Americans fling more than $30 million a day at 529 college savings plans, and no wonder -- the plans provide some sweet tax savings, a variety of investment choices and the satisfaction that you're doing something for the kids.
These plans allow savers to accumulate money their children use for college. Contributions don't get any federal tax breaks, though some states, including New York, offer tax incentives to participants. When the money is withdrawn to pay for qualified college expenses, it is not taxed.
Open a 529 plan for junior when he's little, feed it regularly, and you'll be happy to have a pot of tax-free savings when it is time to matriculate. (Keep the account in your name, and name your child the beneficiary, to avoid the funds hurting his financial aid eligibility.)
Buy one for a very short term. What if you are already in grad school and don't have a 529 plan? If you live in New York, which offers generous state tax deductions for contributions, you can put the money in a 529, collect the deduction and then turn around and spend it almost immediately on your next tuition bill.
Buy one without a particular use or person in mind. Maybe your child just finished college and doesn't know whether she will go to grad school or will have kids. So what? There's a decent chance she will do one or the other, if not both.
You can open a 529 for yourself and later name her or her progeny as the beneficiary.
The advantage to that? Short-term flexibility -- to use the money for yourself, her grad school or some future grandchild -- and really long compound interest.
Consider it a backdoor estate plan. Switching a 529 plan's beneficiaries to another generation can trigger gift and estate taxes, so you have to be strategic. In the case above, for example, if your account had grown to more than $14,000, you wouldn't be able to move all of it to a beneficiary in the next generation at once. But you could move $14,000 a year (indexed for inflation) to a new beneficiary without even starting to reduce your lifetime gift and estate tax exclusion.
Buy one for yourself. Your own 529 can pay for that midcareer MBA or classes you decide to take as you head into retirement.

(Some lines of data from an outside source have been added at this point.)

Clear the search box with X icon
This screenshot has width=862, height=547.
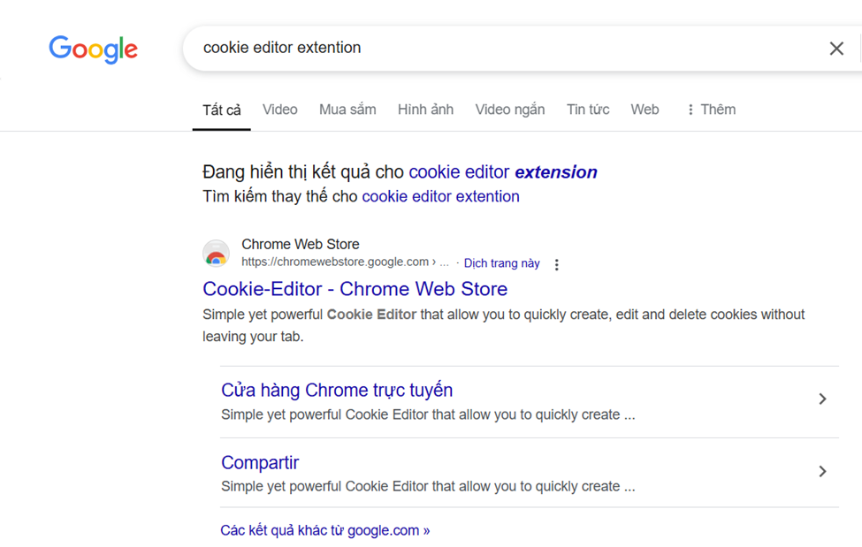(x=836, y=49)
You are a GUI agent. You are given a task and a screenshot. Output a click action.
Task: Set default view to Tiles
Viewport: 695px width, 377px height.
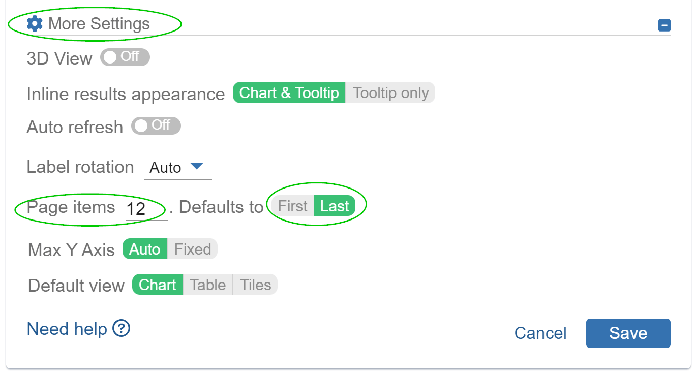(255, 285)
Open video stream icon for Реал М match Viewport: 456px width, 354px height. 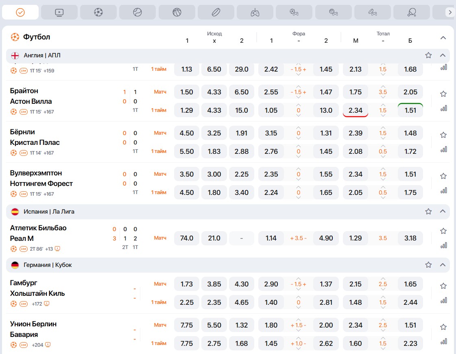click(57, 249)
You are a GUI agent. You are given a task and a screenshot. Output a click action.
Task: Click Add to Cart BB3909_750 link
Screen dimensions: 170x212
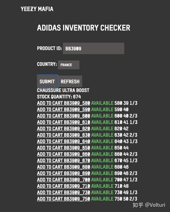[x=63, y=199]
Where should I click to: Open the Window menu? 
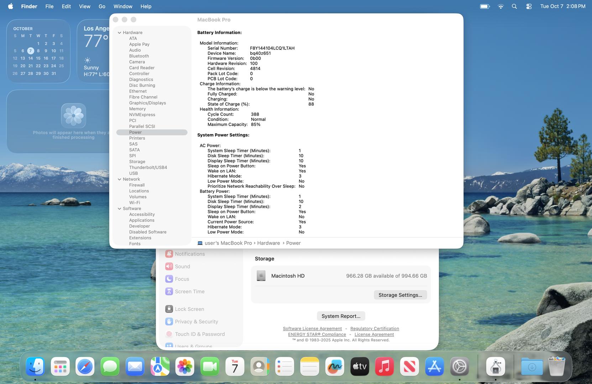click(x=123, y=6)
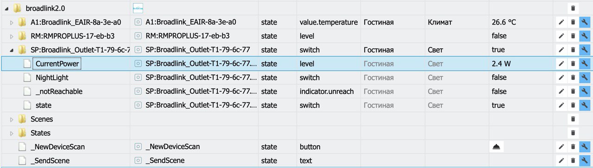Edit the NightLight state with pencil
This screenshot has height=168, width=593.
[561, 78]
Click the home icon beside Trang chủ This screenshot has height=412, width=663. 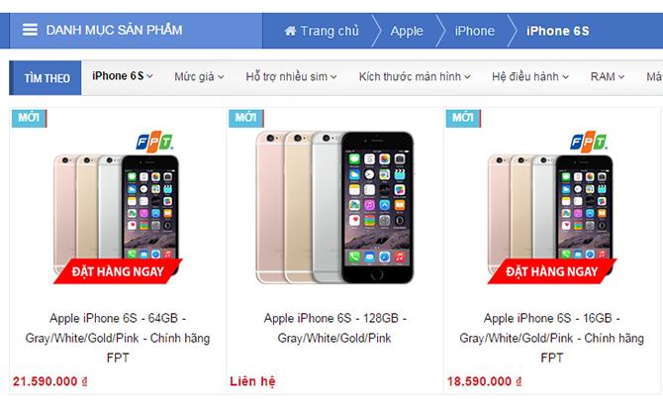(290, 31)
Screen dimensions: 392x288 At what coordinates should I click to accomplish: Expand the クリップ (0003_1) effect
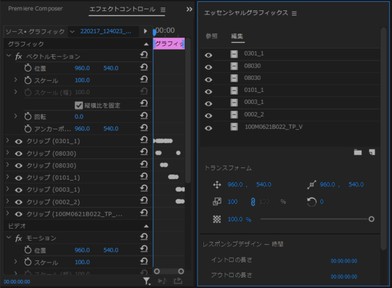point(8,189)
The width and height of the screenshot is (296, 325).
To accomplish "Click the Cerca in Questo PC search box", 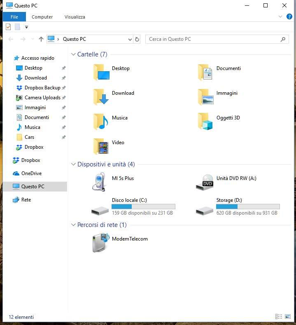I will point(212,39).
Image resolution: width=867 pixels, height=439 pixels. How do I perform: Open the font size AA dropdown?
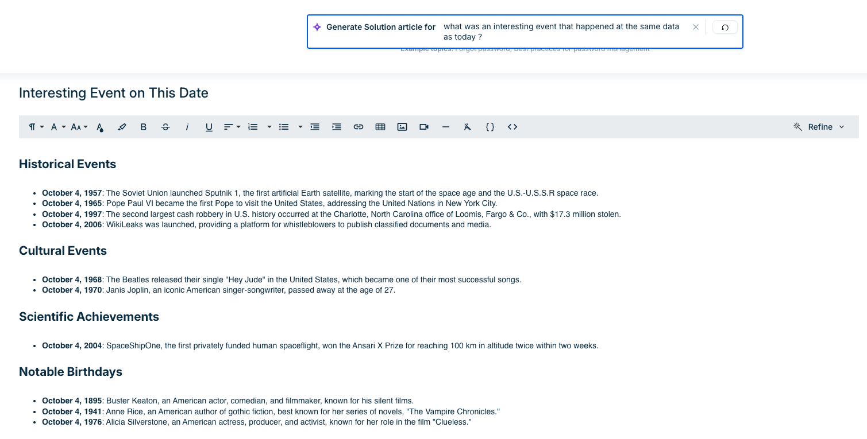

Buy 'em by the bunch. There's no compelling reason, other than simplicity, to have only one 529 - or even one per beneficiary. If you set up several, you can more easily switch beneficiaries on one or the other to accomplish those gift and estate tax objectives. And some plans are better than others for different reasons: You may choose to have one in your home state just to capture the full deduction and another in another state to get the best investment choices and lowest costs.
Choose a successor beneficiary. If you own plans in your name but your children are beneficiaries and you die, your plan could go to your kids directly. That could hurt them when it comes time for them to apply for financial aid. Best to make sure your spouse is named in the plan as a successor beneficiary.
Do it yourself. As with other investments, 529 plans sold through brokers have hidden fees in the form of commissions and higher fund costs. If you do your homework -- hey, this is about education, right? -- and choose a good low-fee index fund plan sold directly, you'll pay less. Math 101: That can really add up.